The industrial commission has awarded Georgiana Alice Redner compensation for damages sustained by the death of her husband, Charles W. Redner. The findings of the commission, which have been unanimously affirmed at the Appellate Division, show that on January 20, 1916, the deceased, Redner, *381 was employed by H.C. Faber Son Company, a corporation engaged in the business of manufacturing trunks on Meadow street, in the city of Utica. On the opposite side of Meadow street, diagonally across from the Faber plant, was another trunk factory operated by A.W. Winship Company. Both corporations had the same stockholders and were under the same management.

On the day when he was injured, Redner was directed by the superintendent of the Faber Company to go from the Faber factory to the Winship factory and letter a trunk. For this purpose he crossed Meadow street, and after completing his work, and while returning, he slipped and fell on the ice or snow in the street and thereby received the injuries which resulted in his death.

It is said on the part of the appellants that Redner's injuries did not arise out of his employment, and that his accident resulted from an ordinary street risk which was common to all pedestrians in the street. I think we have decided to the contrary on the question of law involved. In Matter of Grieb v.Hammerle (222 N.Y. 382) a cigarmaker after working hours, while passing the factory in which he was employed during the day, saw a light in the factory and he went upstairs where the light was. There he found his employer tying up some boxes of cigars. Grieb was accustomed to make delivery of cigars during working hours and his employer asked him to deliver the boxes to a customer who had ordered the same. Grieb consented, received the boxes and the bill therefor. He then left the factory and on his way downstairs he fell and was killed. We held that Grieb's injuries arose out of and in the course of his employment. That case goes quite as far in establishing liability as we are asked to go in this case.

In Matter of Grieb the court cited with approval the decision of the English courts in the case of Dennis v. *382 White Co. (1917 App. Cas. 479). Dennis v. White Co. was a case where the employee was injured while traveling in a public street, and in that respect more closely resembles the present case than Matter of Grieb. Both parties to the present appeal cite as authority for their arguments the English cases. Those cases are not in complete harmony as to the employer's liability on what are called street risks. Dennis v.
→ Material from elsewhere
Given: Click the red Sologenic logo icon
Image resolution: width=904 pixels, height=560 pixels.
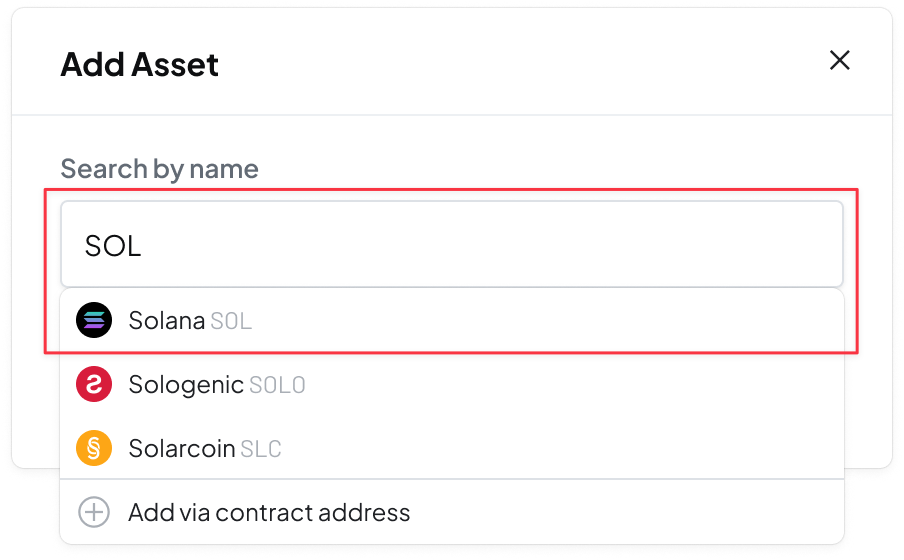Looking at the screenshot, I should [x=94, y=385].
White Co. is a late case and the court said:

"If a servant in the course of his master's business has to pass along the public street, whether it be on foot or on a bicycle, or on an omnibus or car, and he sustains an accident by reason of the risk incidental to the streets, the accident arises out of as well as in the course of his employment. * * * The use of the streets by the workman merely to get to or from his work of course stands on a different footing altogether, but as soon as it is established that the work itself involves exposure to the perils of the streets the workman can recover for any injuries so occasioned."
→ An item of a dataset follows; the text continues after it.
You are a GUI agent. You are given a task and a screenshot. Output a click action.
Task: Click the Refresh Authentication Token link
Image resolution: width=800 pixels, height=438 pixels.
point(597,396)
That is a satisfactory statement of the law. In the present case the superintendent of the Faber factory directed Redner to go from his factory to the Winship factory and for this purpose he crossed Meadow street. After completing his work, and while returning across the street, he fell on the ice or snow and received his injuries. Within the principle of the cases cited, the award of compensation to his widow was proper.

The order appealed from should be affirmed, with costs.

HISCOCK, Ch. J., COLLIN, CARDOZO, POUND, CRANE and ANDREWS, JJ., concur.